The Ottawa Police Service (OPS) has tested facial recognition technology but hasn't used it, according to the force's deputy chief.
Deputy Chief Steve Bell confirmed Ottawa police concluded a three-month pilot with NeoFace Reveal in March 2019. The pilot was meant to "examine the efficacy of facial recognition technology as an investigative aid in criminal investigations and particularly how the technology could advance investigations and improve solvency," Bell wrote in an email to CBC on Friday.
"OPS concluded a three-month pilot on the facial recognition technology and we do not currently use this technology."
That confirmation comes after Toronto police confirmed they've been using a controversial facial recognition app called Clearview AI.
Clearview AI works by scraping billions of images from the internet. Using nothing more than a photo, it can then turn up a person's name and other information including their address, phone number and occupation.
A New York Times investigation revealed the software uses three billion photos from social media sites including Facebook and Instagram. Those photos were then compiled to create a database used by more than 600 law enforcement agencies in the United States, Canada and other countries.
'No consent, no notice'
Ann Cavoukian, a former Ontario privacy commissioner, said she was dismayed when she learned Toronto police used the technology.
"Clearview AI has scraped 3.9 billion facial images off of public social media.… No consent, no notice, nothing," Cavoukian said.

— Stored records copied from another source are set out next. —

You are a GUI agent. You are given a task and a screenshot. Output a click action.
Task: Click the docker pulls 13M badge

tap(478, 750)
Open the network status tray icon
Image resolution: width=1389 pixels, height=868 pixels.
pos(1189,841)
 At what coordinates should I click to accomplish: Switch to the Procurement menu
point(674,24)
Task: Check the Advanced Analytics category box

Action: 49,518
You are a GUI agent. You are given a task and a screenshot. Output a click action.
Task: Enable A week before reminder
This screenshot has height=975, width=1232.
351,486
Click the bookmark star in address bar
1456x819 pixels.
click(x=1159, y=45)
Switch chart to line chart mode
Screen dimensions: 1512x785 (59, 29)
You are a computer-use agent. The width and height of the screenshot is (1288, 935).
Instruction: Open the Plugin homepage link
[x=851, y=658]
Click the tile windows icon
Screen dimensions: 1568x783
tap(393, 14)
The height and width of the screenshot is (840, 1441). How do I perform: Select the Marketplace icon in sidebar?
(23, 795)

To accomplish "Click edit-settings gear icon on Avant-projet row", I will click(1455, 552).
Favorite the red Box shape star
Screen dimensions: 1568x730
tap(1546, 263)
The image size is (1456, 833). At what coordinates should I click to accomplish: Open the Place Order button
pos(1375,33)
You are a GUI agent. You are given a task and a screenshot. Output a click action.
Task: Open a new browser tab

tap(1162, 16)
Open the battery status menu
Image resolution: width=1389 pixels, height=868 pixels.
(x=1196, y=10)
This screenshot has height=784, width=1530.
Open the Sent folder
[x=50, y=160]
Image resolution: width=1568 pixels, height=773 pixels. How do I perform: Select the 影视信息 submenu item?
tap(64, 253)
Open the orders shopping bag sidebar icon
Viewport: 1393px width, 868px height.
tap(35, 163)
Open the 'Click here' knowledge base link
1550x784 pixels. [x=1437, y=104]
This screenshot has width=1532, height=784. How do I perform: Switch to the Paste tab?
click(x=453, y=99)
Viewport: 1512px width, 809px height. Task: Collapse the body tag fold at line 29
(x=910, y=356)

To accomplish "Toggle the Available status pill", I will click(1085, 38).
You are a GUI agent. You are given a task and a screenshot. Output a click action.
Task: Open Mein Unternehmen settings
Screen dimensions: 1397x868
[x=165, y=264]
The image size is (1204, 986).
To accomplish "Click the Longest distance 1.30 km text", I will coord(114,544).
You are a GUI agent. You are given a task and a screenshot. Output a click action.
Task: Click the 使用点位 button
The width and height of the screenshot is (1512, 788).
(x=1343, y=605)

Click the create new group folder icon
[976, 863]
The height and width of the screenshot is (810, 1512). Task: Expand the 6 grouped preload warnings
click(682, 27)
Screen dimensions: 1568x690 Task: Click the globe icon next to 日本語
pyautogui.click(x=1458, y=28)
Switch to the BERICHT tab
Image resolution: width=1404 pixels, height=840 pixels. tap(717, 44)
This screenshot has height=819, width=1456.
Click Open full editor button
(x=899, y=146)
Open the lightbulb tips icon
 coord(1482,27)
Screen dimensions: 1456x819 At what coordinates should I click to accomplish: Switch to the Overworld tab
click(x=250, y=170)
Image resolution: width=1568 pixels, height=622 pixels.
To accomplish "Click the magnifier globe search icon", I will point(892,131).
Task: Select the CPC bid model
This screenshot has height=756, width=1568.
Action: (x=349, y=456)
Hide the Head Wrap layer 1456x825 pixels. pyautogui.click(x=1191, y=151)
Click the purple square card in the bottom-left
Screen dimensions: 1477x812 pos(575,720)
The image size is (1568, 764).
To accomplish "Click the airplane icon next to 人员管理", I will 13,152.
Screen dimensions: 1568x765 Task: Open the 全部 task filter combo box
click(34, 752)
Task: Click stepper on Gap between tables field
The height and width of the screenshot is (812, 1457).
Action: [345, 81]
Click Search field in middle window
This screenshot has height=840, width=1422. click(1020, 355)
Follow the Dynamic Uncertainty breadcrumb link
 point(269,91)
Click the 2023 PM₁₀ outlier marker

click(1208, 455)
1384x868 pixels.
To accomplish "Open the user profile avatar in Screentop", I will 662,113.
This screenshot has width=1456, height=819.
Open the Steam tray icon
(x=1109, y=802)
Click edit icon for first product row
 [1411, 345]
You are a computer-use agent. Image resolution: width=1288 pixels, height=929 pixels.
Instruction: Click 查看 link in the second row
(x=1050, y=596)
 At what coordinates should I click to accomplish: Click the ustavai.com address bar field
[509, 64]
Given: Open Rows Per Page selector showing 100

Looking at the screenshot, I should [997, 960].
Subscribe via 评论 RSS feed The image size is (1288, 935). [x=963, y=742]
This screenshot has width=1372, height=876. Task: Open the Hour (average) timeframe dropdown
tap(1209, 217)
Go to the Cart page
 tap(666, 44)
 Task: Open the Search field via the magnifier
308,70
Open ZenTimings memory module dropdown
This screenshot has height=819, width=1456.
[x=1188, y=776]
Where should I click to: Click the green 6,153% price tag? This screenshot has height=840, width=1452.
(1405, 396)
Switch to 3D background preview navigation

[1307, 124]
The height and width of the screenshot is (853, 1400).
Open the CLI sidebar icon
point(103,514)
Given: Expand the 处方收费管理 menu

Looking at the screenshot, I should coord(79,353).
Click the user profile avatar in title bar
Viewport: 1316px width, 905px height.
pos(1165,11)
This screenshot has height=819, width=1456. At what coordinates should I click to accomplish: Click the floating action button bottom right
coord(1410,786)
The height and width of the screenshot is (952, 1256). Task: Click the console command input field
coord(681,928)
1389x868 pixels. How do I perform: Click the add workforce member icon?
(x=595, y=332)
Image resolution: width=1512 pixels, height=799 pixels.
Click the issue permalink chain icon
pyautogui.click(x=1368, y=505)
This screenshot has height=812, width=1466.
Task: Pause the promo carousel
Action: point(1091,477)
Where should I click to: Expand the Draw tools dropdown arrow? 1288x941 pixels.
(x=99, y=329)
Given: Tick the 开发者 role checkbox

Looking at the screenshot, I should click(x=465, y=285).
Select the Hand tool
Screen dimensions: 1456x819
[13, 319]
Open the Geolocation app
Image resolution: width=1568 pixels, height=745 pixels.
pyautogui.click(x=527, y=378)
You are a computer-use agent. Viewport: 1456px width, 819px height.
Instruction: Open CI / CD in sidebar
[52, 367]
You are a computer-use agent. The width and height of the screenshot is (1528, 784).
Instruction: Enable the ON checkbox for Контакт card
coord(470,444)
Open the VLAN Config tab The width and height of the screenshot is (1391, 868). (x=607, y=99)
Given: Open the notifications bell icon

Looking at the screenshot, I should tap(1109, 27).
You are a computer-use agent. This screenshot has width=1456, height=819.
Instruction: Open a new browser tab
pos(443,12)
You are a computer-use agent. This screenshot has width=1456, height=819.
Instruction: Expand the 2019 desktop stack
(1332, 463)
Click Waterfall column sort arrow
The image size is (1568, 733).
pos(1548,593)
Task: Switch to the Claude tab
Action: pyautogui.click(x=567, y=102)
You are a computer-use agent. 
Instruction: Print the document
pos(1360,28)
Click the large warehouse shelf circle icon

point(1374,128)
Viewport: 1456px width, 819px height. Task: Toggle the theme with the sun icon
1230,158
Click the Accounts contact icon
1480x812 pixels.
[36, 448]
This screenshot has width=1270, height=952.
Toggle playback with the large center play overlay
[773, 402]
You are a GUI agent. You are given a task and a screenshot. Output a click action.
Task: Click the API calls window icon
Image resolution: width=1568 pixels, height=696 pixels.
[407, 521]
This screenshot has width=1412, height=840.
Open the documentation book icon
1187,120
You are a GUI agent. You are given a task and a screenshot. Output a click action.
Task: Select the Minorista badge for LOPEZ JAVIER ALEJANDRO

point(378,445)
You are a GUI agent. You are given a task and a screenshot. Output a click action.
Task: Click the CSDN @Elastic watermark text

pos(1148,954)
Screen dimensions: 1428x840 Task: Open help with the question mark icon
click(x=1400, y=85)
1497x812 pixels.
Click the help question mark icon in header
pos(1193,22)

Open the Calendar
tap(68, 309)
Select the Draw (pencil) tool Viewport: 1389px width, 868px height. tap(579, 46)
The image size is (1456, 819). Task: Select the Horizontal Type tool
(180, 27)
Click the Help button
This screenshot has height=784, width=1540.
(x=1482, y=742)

She said one of the biggest dangers with facial recognition tools is accuracy, as they can wrongly identify an innocent citizen as a suspect or person of interest.
Ontario Provincial Police also said they used facial recognition technology, but wouldn't specify which tools they used. The RCMP also declined to say which tools they've used.
According to Bell, the three-month pilot was a test of NeoFace Reveal, and only a test.
"There are no established timelines for the acquisition and implementation of facial recognition software," the deputy chief said Friday.
Bell said before the OPS begins using any such technology, it will consult with the community "to ensure the protection of privacy and human rights."
Bell said the force will test any new technology in a "lab" setting before deploying it, and establish clear guidelines for its use.